▸ PASSAGE PROVIDED:

___

353          (b) Notwithstanding Subsection (3)(a), the association may adopt a reasonable time,
354     place, and manner [restrictions] restriction with respect to [displays] a display that is:
355          (i) outside a dwelling on:
356          (A) a lot;
357          (B) the exterior of the dwelling; or
358          (C) the front yard of the dwelling; and
359          (ii) visible from outside the [dwelling or] lot.
360          (4) (a) A rule may not prohibit a lot owner from displaying a political sign:
361          (i) inside a dwelling on a lot; or
362          (ii) outside a dwelling on:
363          (A) a lot;
364          (B) the exterior of the dwelling, regardless of whether the association has an ownership
365     interest in the exterior; or

366          (C) the front yard of the dwelling, regardless of whether the association has an
367     ownership interest in the yard.
368          [(4) (a)] (b) A rule may not regulate the content of a political [signs] sign.
369          [(b)] (c) Notwithstanding Subsection (4)(a)[: (i)], a rule may reasonably regulate the
370     time, place, and manner of posting a political sign[; and].
371          [(ii)] (d) [an] An association design provision may not establish design criteria for a
372     political [signs] sign.
373          (5) (a) A rule may not prohibit a lot owner from displaying a for-sale sign:
374          (i) inside a dwelling on a lot; or
375          (ii) outside a dwelling on:
376          (A) a lot;
377          (B) the exterior of the dwelling, regardless of whether the association has an ownership
378     interest in the exterior; or
379          (C) the front yard of the dwelling, regardless of whether the association has an
380     ownership interest in the yard.

___

▸ RECORDED INFORMATION:
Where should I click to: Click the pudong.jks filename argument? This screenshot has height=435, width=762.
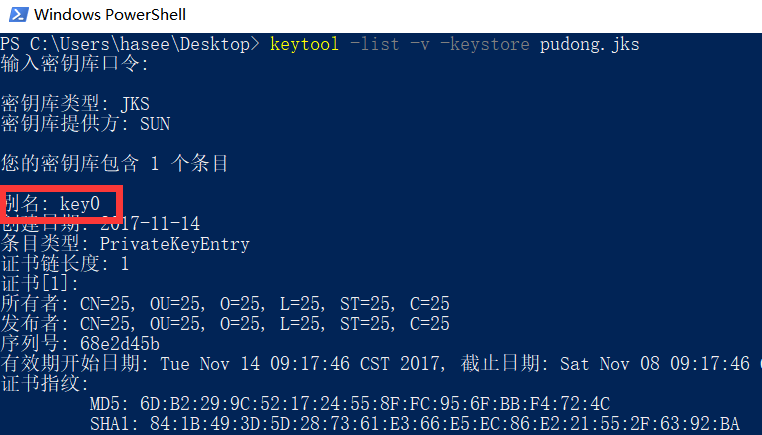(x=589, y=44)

___

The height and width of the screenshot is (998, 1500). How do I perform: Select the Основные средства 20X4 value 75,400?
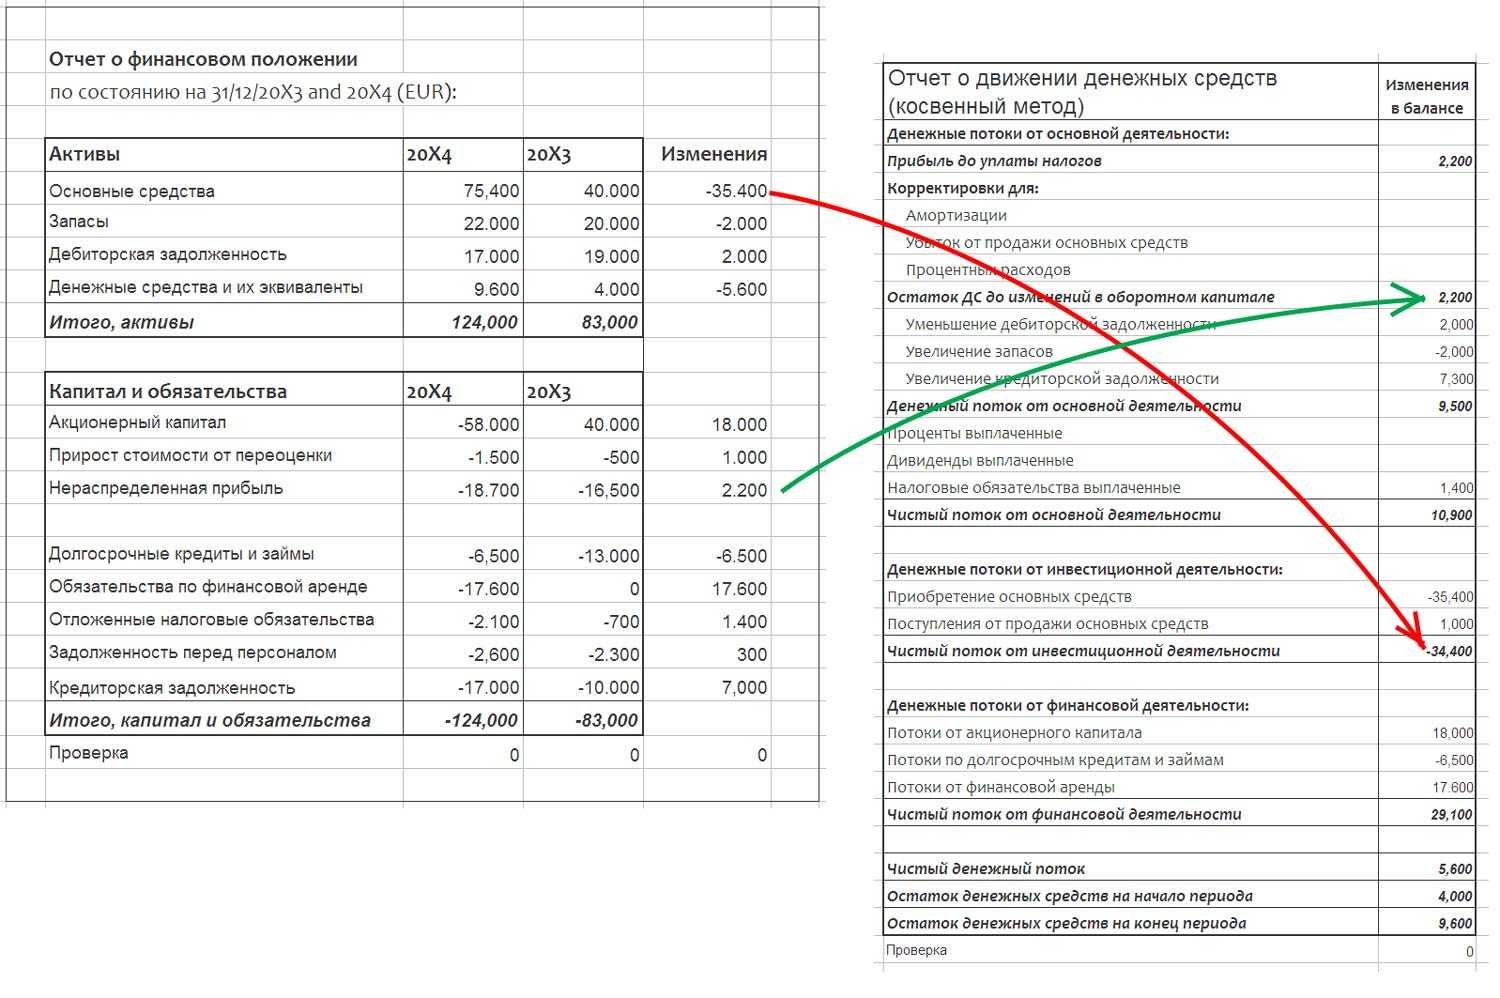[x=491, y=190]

___

▸ TO BE DONE:
A - Under subsection (4)(a) of the sign-rules passage, list every place where a rule may not prohibit a lot owner from displaying a political sign.
B - Write out the sign-rules passage from "368          [(4) (a)] (b)" to "380     ownership interest in the yard.".

▸ TASK-BY-TASK ANSWERS:
A -
- Inside a dwelling on a lot
- Outside a dwelling on a lot
- Outside a dwelling on the exterior of the dwelling, regardless of whether the association has an ownership interest in the exterior
- Outside a dwelling on the front yard of the dwelling, regardless of whether the association has an ownership interest in the yard

B -
368          [(4) (a)] (b) A rule may not regulate the content of a political [signs] sign.
369          [(b)] (c) Notwithstanding Subsection (4)(a)[: (i)], a rule may reasonably regulate the
370     time, place, and manner of posting a political sign[; and].
371          [(ii)] (d) [an] An association design provision may not establish design criteria for a
372     political [signs] sign.
373          (5) (a) A rule may not prohibit a lot owner from displaying a for-sale sign:
374          (i) inside a dwelling on a lot; or
375          (ii) outside a dwelling on:
376          (A) a lot;
377          (B) the exterior of the dwelling, regardless of whether the association has an ownership
378     interest in the exterior; or
379          (C) the front yard of the dwelling, regardless of whether the association has an
380     ownership interest in the yard.